Auch in der Untersuchungshaft in der JVA Brandenburg gilt der Angeklagte als suizidgefährdet. Dennoch sitzt er in Einzelhaft. Zu groß ist die Gefahr, Mitgefangene könnten ihn angreifen. Gewaltdrohungen gegen den mutmaßlichen Kindsmörder gab es in den vergangenen Monaten viele – sowohl im Gefängnis als auch außerhalb. Landgerichtspräsident Dirk Ehlert spricht von „mehreren Morddrohungen“, die auf Facebook und per Mail eingegangen seien. „Die Polizei erklärte mir, die Lage sei brenzlig.“ Deshalb werde er Dienstagfrüh persönlich auf dem Gerichtsgelände an der Jägerallee sein und etwa jedes unbefugt abgestellte Auto abschleppen lassen. „Ich würde es mir nicht verzeihen, wenn etwas passierte, weil wir zu nachlässig bei den Sicherheitsvorkehrungen waren.“ Neben 24 Journalisten dürfen nur 30 Zuhörer dem Prozess beiwohnen. Zunächst hatte Ehlert überlegt, das Verfahren in einen deutlich größeren Saal zu verlegen. Dies hätte aber bedeutet, dass der Angeklagte nicht direkt von der Tiefgarage in den Verhandlungsraum, sondern zunächst über eine Freifläche hätte geführt werden müssen. Das Risiko wollte man nicht eingehen.

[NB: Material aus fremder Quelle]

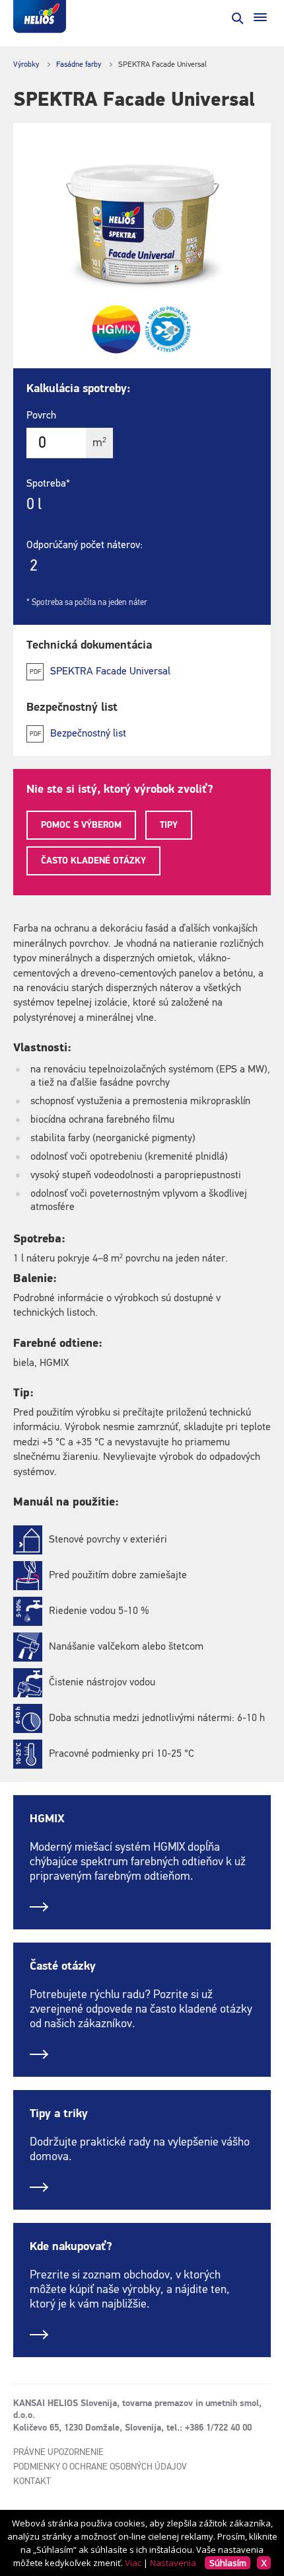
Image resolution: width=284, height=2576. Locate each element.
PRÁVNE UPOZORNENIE (58, 2452)
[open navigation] (260, 17)
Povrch (41, 416)
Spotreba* (48, 484)
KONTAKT (32, 2481)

Der Angeklagte: Silvio S. auf dem Bild einer Überwachungskamera
Der Angeklagte: Silvio S. auf dem Bild einer Überwachungskamera
© picture alliance / dpa

Fehler bei den Ermittlungen?

Beobachter erhoffen sich vom Verfahren auch neue Erkenntnisse darüber, ob die Polizei bei der Suche nach den vermissten Jungen mit zweierlei Maß vorgegangen ist. Im Fall Elias wurde schon Stunden nach dessen Verschwinden eine bundesweite Fahndung eingeleitet, am nächsten Tag kamen ein Hubschrauber und Spürhunde zum Einsatz, später wurden große Freiflächen und Wälder abgesucht, Satellitenfotos analysiert, die Bundeswehr wurde um Hilfe gebeten, der Wasserspiegel eines Flusses abgesenkt und Schlamm ausgebaggert. Im Fall Mohamed beantragten die Beamten erst an Tag fünf nach der Entführung, die Bilder der Überwachungskamera am Haupteingang des Lagesos auswerten zu dürfen. Was Kritiker besonders ärgert: In beiden Fällen haben sich die Ermittlungen zwischenzeitlich auch gegen die Mütter der Kinder gerichtet – aber nur bei Mohamed habe dies dazu geführt, dass Nachforschungen in andere Richtungen vernachlässigt worden seien.  Polizei und Staatsanwaltschaft bestreiten das vehement.

Mohameds Mutter hatten Ermittler zunächst unterstellt, sie wolle mit dem Verschwindenlassen ihres Sohnes womöglich die eigene Abschiebung nach Bosnien verhindern. Diese droht ihr inzwischen nicht mehr. Innensenator Frank Henkel (CDU) stufte das Schicksal der Familie als extremen Härtefall ein.

In Trauer: Die Beerdingung des vierjährigen Mohamed.
In Trauer: Die Beerdingung des vierjährigen Mohamed.